Egypte a toujours été une terre d’accueil des adeptes des autres religions, dont les chrétiens qui y ont trouvé un terrain de rencontre et de cohabitation harmonieuse. Ce pays a une longue histoire de diversité religieuse et de tolérance est connu et reconnu pour la cohabitation harmonieuse qui y règne entre les musulmans, les juifs et les chrétiens.

La liberté de culte y est garantie par la Constitution et la religion y embrasse tous les cultes et toutes les races dans un cadre de fraternité, d’amour, de respect, de tolérance, de pardon, de droits de l’Homme et de liberté. Par contre aucun Etat au monde n’est tolérant avec les terroristes, les traitres et les meurtriers et, ceux qui les défendent et les protègent.

L’Etat et le peuple d’Egypte ne se réconcilieront jamais avec les terroristes, les traitres et les meurtriers qui tuent, incitent au meurtre, à la destruction, au sabotage, à l’affaiblissement de l’hégémonie du pays, à la dégradation de son économie et à la nuisance à l’unité de son peuple.

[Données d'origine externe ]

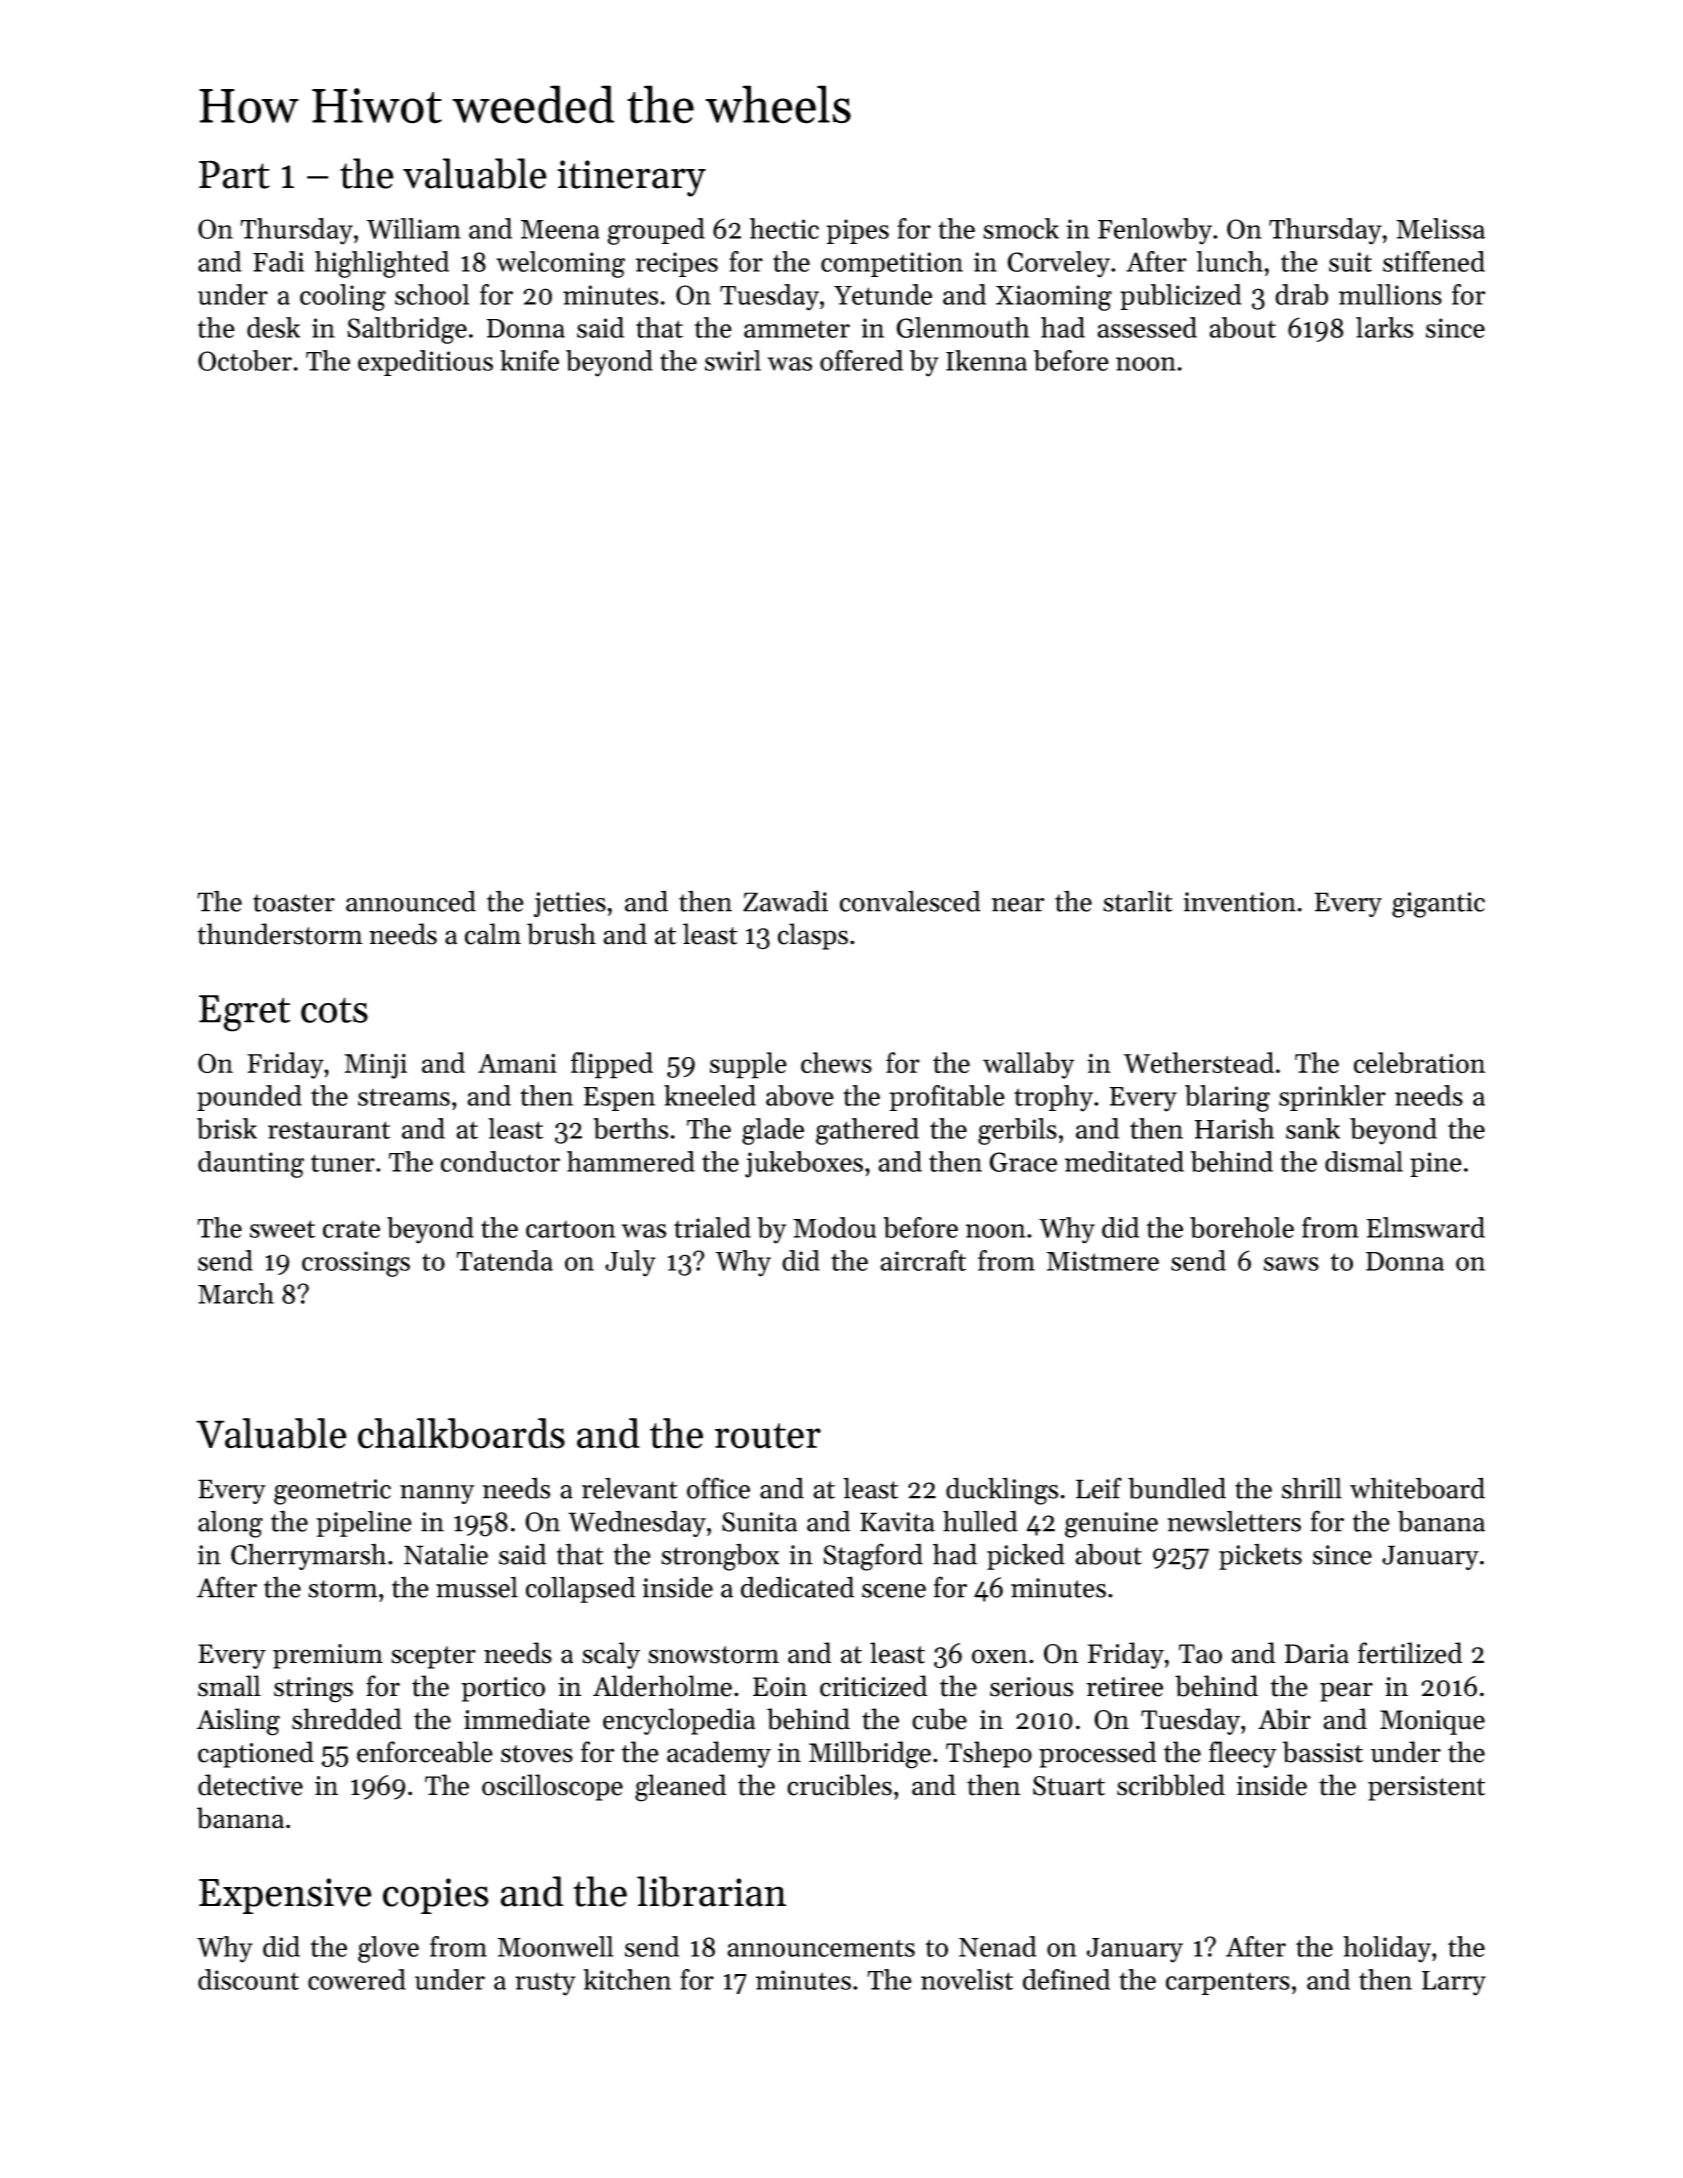 This page has width=1683, height=2178. I want to click on dismal, so click(1364, 1161).
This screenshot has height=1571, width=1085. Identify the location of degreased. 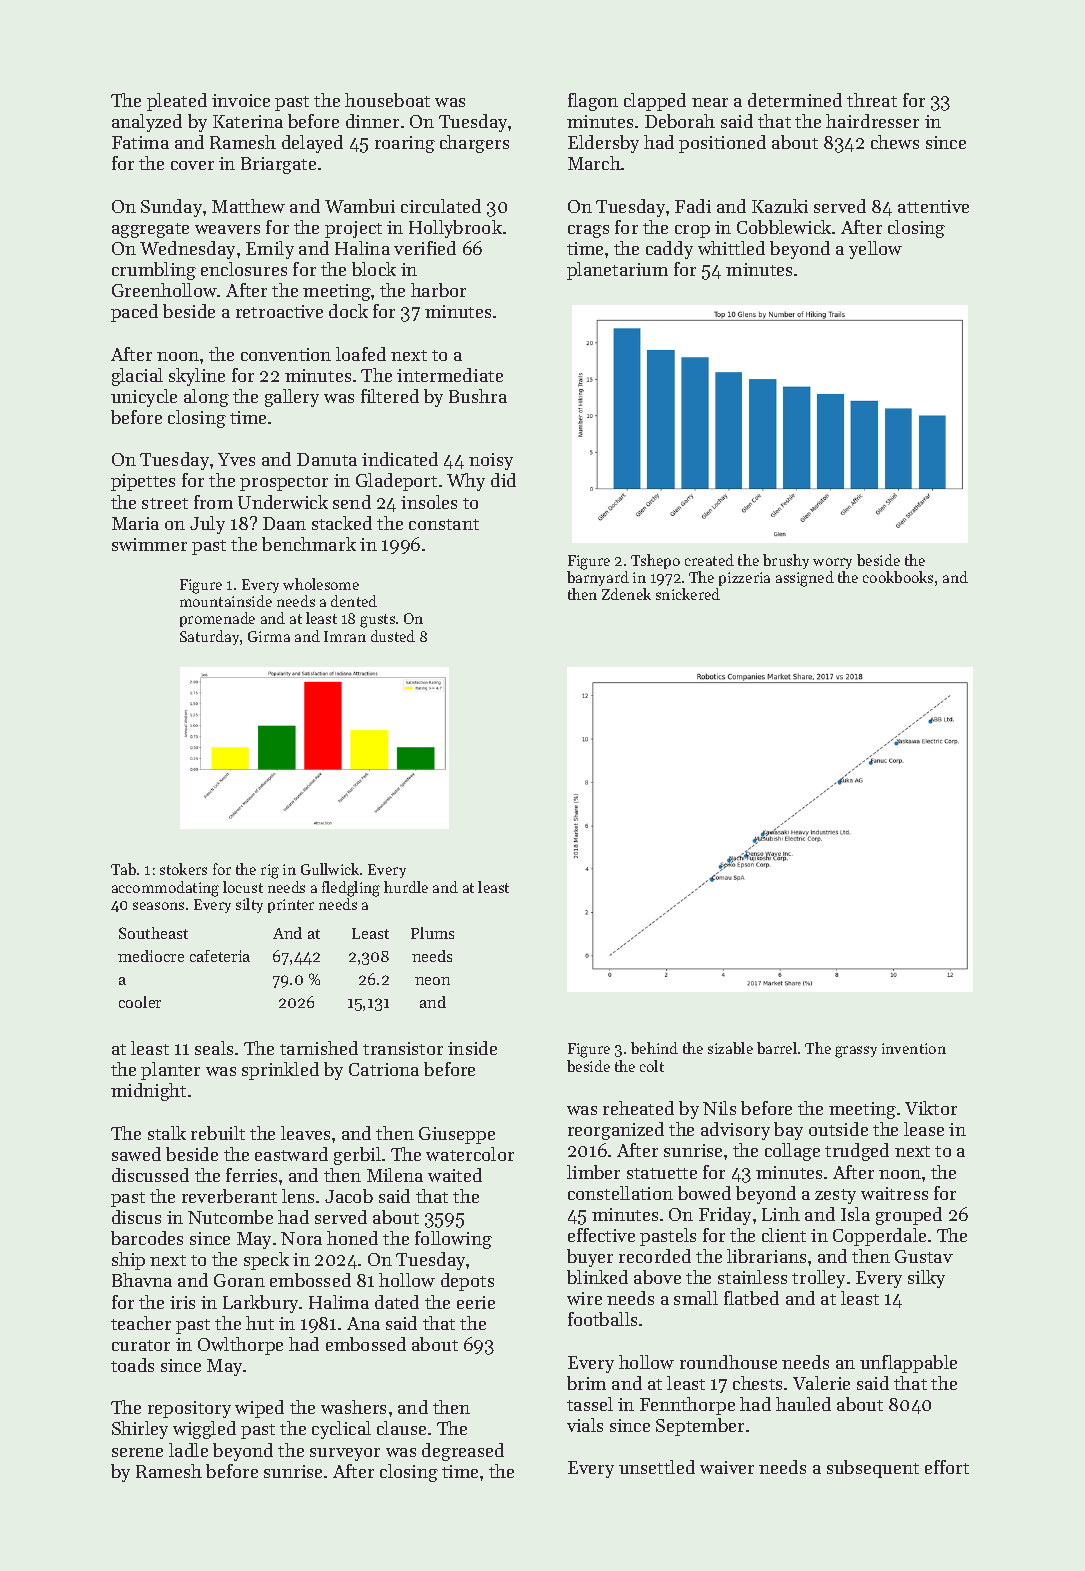
(463, 1452).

L’Eglise égyptienne avait des positions honorables et elle a défendu le tissus national et l’intégrité du sol égyptien, dans la foulée de la révolution du 30 juin et n’a pas donné l’occasion aux terroristes de semer la scission interconfessionnelle dans le pays. Les efforts du ministre des Wakfs pour rénover le discours religieux, ont été très bénéfiques et  ont donc constitué un témoignage fort de cette forte dynamique d’ouverture et de coexistence qui distingue ce pays.